Le mélange BMX et snowpark, c’est hyper original ! D’après toi, que ressort-il de positif de ce mélange insolite ? 

C’est génial parce que comme on est actuellement dans une période de transition entre les sports de montagne et les sports d’été, je trouve que c’est trop cool qu’il y ait cet événement à ce moment-là, c’est un peu une passation de pouvoir entre les riders. Et puis c’est intéressant de mixer les sports, ça fait du contenu incroyable à partager sur Internet. Et souvent, on produit ici des vidéos qui font des millions de vues, donc c’est toujours une belle opportunité.

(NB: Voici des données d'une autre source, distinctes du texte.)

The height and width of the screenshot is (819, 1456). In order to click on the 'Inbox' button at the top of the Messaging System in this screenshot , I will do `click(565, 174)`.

© Swatch Nines / HenriekeIbing

Ce genre d’événement qui s’illustre autrement que par la compétition, ici c’est plutôt par la création de belles images, ça pousse à la créativité selon toi ?

Oui, carrément ! Moi, j’ai toujours dit que la créativité, ça se bosse en voyant d’autres gens faire des choses incroyables. Et c’est vrai qu’à chaque fois les Swatch Nines, pour moi c’est un moment très inspirant. Je regarde les lignes que les riders prennent sur les modules, créer des tricks en fonction de la hauteur qu’ils arrivent à prendre. C’est toujours un weekend inspirant de venir ici. 

Penses-tu également apporter de ton côté de l’inspiration aux skieurs et snowboardeurs avec les démos de Flat que tu fais ? 

J’espère, il faudra leur demander. Mais je le pense parce qu’à chaque fois qu’on a des discussions, on se renseigne beaucoup sur la façon dont les autres pratiquent leur sport et on apprend beaucoup des athlètes sur un événement créatif comme ça. Et puis finalement, on est tous des sports d’actions, on se rassemble tous dans la culture et la pratique, c’est ça le plus important. 

Parmi l’énorme line up de cette année, y’a-t-il une personne qui t’inspire particulièrement cette année ? 

Sur des modules aussi gros et aussi dangereux, je trouve ça incroyable que les femmes continuent à repousser les limites encore plus à chaque fois. Il y a le record du monde en snowboard en hauteur qui a été battu, je trouve ça fou. Et même, je trouve que cette évolution elle est partout, aussi en vélo, en skate, en surf, partout … Le niveau féminin est de plus en plus comparable au très haut niveau masculin et je trouve ça super cool. 

Photo : Andy Parant / Red Bull Content Pool

Tu viens souvent faire du contenu en montagne, pourquoi ? As-tu un lien particulier avec la montagne ? 

Il y a un truc que je trouve magique avec la montagne, c’est qu’il y a un contraste qu’on ne retrouve nulle part ailleurs. Le blanc de la neige qui contraste avec le ciel bleu, combiné avec l’une des plus belles lumières au monde, ça permet de faire de super belles images. Et puis ça me permet aussi de toujours faire des images décalées, parce que ce n’est pas un endroit où on m’attend. 

Vas-tu continuer à faire des projets créatifs comme celui-ci plus tard ? 

Clairement, c’est l’idée. J’arrête un petit peu les compétitions officielles en gardant en tête mes projets d’images, pour avoir plus de temps à consacrer à ma créativité.